Inspired by Connecting Classrooms Citizenship training, English teacher Hiba set up a project to get Lebanese and Syrian pupils talking to each other about the topic of immigration. Not only did they improve their understanding of each other, but they improved their English skills as well.
“Is immigration a blessing or a curse?” That was the question facing a group of Syrian and Lebanese pupils at DMeet Public School in Mount Shouf, Lebanon. It was a question certain to generate debate – Lebanon is currently hosting more than one million Syrian refugees, and like many Lebanese schools, DMeet has a large population of Syrian students.
English teacher Hiba felt that relationships between the Lebanese and Syrian pupils were not always harmonious. She wanted to address this through developing her pupils’ understanding of citizenship. Inspired by her Connecting Classrooms core skills training in Citizenship, Hiba created a project on immigration for Lebanese and Syrian pupils, aged 13-14. She hoped to encourage her students to reassess their values and to increase their awareness of cultural diversity, immigration and refugees.

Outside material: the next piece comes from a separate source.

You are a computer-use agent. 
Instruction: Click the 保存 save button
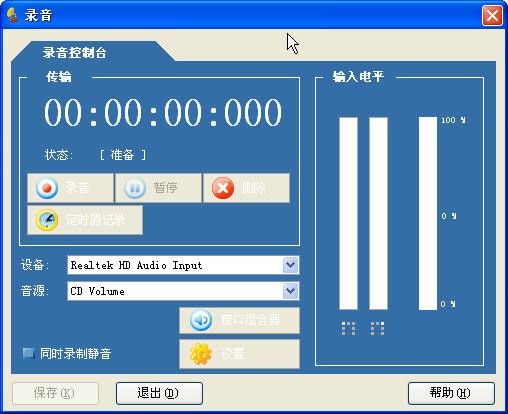55,393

Understanding different perspectives
The starting point was the question, ‘Is immigration a blessing or a curse?’ Hiba introduced her pupils to types of immigration and the difference between immigrants and refugees. Both Lebanese and Syrian students then used their English language skills to interview each other, as well as refugees and immigrants from the community. This gave them an opportunity to understand a variety of different perspectives.
In one activity, Hiba displayed signs in Italian around the classroom and encouraged pupils to imagine how it would feel to live in a country where they couldn’t understand the language. In another, students explored the relationship between immigration and citizenship, and the rights and responsibilities of immigrants and refugees. Pupils identified the importance of immigrants being active citizens who follow the rules of their host country.
In a particularly powerful speaking activity, pupils discussed whether they might choose to emigrate one day and why. Both Lebanese and Syrian pupils expressed a desire to emigrate, either to Europe or to the United States. However, the Syrian refugees also made it clear that they were eager to return to Syria and make it a better place. Similarly the Lebanese pupils agreed that ‘there is no need to emigrate if we could make our country a better place’.
Resolving challenging issues
Pupils were highly motivated by the project. They enjoyed sharing different experiences and views openly. They now have a much better understanding of cultural diversity, immigration and the importance of citizenship. Challenging issues – including religious divides and different cultural backgrounds – have been brought out into the open and resolved. There is more respect and understanding for each other from both groups of pupils.
Not only did pupils’ Citizenship skills improve, but their language skills benefited too. The students developed a range of communication skills, including interviewing, taking notes, presenting evidence, analysing case studies, listening to others’ views and expressing opinions. Their spoken English skills improved.
Hiba is now committed to delivering lessons differently, in a way that enhances pupils’ critical thinking skills and links with real-life experience. She plans to continue this work to improve relationships within school and prepare pupils for the future.